*Ihre Aufgaben*
(1) Erläutern Sie anhand des Urteils in ein bis drei Sätzen, weshalb die Agentur für Arbeit das Arbeitslosengeld der Klägerin kürzte.
(2) Schreiben Sie den Abschnitt des Urteils von „4. Soweit die“ bis „arbeitssuchend zu melden.“ neu und ersetzen Sie dabei „Agentur für Arbeit“ durch „Arbeitsagentur“.

*Textauszug*
================================
Urteil vom Arbeitsgericht Ulm - 2 Ca 263/04

Tenor

1. Die Klage wird abgewiesen.

2. Die Klägerin trägt die Kosten des Rechtsstreits.

3. Der Wert des Streitgegenstandes wird auf 1.050 EUR festgesetzt.

4. Soweit die Berufung nicht Kraft Gesetzes statthaft ist, wird sie nicht gesondert zugelassen

Tatbestand

 
Die Parteien streiten darüber, ob die Beklagte verpflichtet ist, der Klägerin Schadensersatz in Höhe von 1.050,00 EUR zu bezahlen, da sich die Klägerin verspätet bei der Agentur für Arbeit arbeitssuchend gemeldet hat, und die Beklagte die Klägerin nicht auf deren Verpflichtung hingewiesen hat, sich frühzeitig bei der Agentur für Arbeit arbeitssuchend zu melden.
Die Klägerin war auf Grund eines befristeten Arbeitsvertrags vom 05.08.2003 bis 31.12.2003 bei der Beklagten als Sachbearbeiterin in der Kreditorenbuchhaltung bei einem monatlichen Bruttoverdienst von 1.850,00 EUR beschäftigt. Zuvor war die Klägerin bereits über eine Leiharbeitsfirma bei der Beklagten beschäftigt gewesen. Mitte November 2003 teilte die Beklagte der Klägerin mit, dass der befristete Arbeitsvertrag nicht verlängert würde. Die Klägerin meldete sich daraufhin am 24.11.2003 bei der Agentur für Arbeit arbeitssuchend. Die Agentur für Arbeit kürzte auf Grund der §§ 37 b, 140 SGB III das Arbeitslosengeld der Klägerin um insgesamt 1.050,00 EUR mit der Begründung, die Klägerin habe sich nicht fristgerecht drei Monate vor Beendigung des Arbeitsverhältnisses arbeitssuchend gemeldet. Gegen den Bescheid der Agentur für Arbeit vom 02.02.2004 erhob die Klägerin Widerspruch. Dieser wurde zurückgewiesen.
================================
*Liste der Zeilen*
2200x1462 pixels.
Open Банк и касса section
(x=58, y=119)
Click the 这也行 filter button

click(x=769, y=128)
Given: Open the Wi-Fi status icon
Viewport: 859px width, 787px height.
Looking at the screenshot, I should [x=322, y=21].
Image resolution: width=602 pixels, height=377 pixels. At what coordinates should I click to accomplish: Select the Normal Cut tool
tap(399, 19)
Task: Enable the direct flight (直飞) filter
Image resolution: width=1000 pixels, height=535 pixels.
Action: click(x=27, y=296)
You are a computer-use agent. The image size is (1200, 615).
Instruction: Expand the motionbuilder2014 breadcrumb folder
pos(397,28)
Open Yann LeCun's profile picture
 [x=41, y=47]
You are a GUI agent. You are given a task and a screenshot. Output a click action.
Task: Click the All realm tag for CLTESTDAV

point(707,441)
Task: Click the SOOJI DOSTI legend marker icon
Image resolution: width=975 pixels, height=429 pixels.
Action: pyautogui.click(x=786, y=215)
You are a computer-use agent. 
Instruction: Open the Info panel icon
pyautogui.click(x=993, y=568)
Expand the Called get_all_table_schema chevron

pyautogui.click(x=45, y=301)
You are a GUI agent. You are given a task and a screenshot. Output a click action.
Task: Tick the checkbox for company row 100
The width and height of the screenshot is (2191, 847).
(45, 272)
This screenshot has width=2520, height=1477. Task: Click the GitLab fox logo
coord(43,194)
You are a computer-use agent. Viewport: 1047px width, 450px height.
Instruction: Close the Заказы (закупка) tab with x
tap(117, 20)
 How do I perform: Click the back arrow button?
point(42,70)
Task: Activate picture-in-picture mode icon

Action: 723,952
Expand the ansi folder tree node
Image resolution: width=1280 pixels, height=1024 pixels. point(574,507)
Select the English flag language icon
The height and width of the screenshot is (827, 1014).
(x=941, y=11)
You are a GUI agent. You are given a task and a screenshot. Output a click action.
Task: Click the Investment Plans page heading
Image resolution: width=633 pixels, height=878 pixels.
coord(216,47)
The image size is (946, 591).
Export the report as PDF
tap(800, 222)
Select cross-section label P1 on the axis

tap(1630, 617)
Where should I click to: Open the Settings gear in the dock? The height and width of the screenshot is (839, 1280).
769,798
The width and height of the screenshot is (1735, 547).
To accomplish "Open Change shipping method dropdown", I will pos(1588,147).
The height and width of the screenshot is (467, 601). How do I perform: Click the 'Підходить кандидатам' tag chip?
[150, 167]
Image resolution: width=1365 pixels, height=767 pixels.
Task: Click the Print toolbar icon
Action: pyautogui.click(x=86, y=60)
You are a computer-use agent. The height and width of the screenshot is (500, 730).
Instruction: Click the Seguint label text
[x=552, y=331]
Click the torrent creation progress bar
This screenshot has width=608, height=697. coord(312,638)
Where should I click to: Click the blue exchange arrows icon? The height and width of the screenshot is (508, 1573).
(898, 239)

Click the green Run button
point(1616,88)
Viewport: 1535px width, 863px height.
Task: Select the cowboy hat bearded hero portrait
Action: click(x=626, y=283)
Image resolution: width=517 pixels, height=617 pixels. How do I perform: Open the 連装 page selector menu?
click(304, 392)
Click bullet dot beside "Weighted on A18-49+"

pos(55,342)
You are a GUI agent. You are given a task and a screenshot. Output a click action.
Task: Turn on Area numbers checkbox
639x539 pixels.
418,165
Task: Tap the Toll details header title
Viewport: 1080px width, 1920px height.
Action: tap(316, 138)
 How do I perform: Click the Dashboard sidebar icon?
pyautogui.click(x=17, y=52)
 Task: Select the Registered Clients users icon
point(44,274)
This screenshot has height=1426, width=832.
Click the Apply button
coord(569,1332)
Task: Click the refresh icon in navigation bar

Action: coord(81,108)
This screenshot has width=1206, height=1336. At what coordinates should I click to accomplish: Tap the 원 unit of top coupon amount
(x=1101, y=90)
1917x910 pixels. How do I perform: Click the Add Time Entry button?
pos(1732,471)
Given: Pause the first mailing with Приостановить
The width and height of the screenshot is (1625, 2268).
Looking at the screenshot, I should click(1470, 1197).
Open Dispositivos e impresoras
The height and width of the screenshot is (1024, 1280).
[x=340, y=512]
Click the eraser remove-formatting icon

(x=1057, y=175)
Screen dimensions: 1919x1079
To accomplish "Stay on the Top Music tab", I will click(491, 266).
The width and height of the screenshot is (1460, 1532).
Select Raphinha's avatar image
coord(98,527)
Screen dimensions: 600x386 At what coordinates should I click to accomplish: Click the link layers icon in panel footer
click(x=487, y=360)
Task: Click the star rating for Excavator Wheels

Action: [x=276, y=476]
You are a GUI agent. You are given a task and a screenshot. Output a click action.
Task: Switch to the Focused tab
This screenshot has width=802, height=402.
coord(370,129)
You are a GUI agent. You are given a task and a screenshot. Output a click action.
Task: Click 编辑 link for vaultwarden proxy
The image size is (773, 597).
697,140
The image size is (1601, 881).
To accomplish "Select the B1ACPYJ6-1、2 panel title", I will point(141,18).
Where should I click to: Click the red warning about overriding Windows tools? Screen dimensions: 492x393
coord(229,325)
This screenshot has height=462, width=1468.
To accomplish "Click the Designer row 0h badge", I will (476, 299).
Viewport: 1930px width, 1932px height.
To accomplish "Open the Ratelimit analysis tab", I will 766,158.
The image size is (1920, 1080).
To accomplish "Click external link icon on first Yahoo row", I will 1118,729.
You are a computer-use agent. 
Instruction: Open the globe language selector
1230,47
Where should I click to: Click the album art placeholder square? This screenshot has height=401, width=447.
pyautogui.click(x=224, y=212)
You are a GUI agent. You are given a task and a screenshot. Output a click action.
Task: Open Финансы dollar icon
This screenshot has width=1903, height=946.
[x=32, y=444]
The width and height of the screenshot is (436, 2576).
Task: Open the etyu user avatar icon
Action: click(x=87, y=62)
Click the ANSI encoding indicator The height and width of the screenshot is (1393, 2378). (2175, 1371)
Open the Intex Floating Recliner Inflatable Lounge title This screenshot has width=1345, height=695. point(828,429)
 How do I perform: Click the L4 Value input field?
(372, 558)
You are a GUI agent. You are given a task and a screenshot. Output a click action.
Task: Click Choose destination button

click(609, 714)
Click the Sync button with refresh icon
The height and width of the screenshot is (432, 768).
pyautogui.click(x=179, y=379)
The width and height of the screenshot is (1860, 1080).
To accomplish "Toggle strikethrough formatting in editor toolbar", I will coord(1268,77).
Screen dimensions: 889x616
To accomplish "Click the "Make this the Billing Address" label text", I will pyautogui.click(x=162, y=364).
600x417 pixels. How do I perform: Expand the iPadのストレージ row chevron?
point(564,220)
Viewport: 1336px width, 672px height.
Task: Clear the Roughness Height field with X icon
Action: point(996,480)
================================
*Musterlösungen*
(1) Die Agentur für Arbeit kürzte das Arbeitslosengeld der Klägerin auf Grund der §§ 37 b, 140 SGB III um insgesamt 1.050,00 EUR. Als Begründung gab sie an, die Klägerin habe sich nicht fristgerecht drei Monate vor Beendigung des Arbeitsverhältnisses arbeitssuchend gemeldet. Tatsächlich meldete sie sich erst am 24.11.2003.

(2)
4. Soweit die Berufung nicht Kraft Gesetzes statthaft ist, wird sie nicht gesondert zugelassen

Tatbestand

 
Die Parteien streiten darüber, ob die Beklagte verpflichtet ist, der Klägerin Schadensersatz in Höhe von 1.050,00 EUR zu bezahlen, da sich die Klägerin verspätet bei der Arbeitsagentur arbeitssuchend gemeldet hat, und die Beklagte die Klägerin nicht auf deren Verpflichtung hingewiesen hat, sich frühzeitig bei der Arbeitsagentur arbeitssuchend zu melden.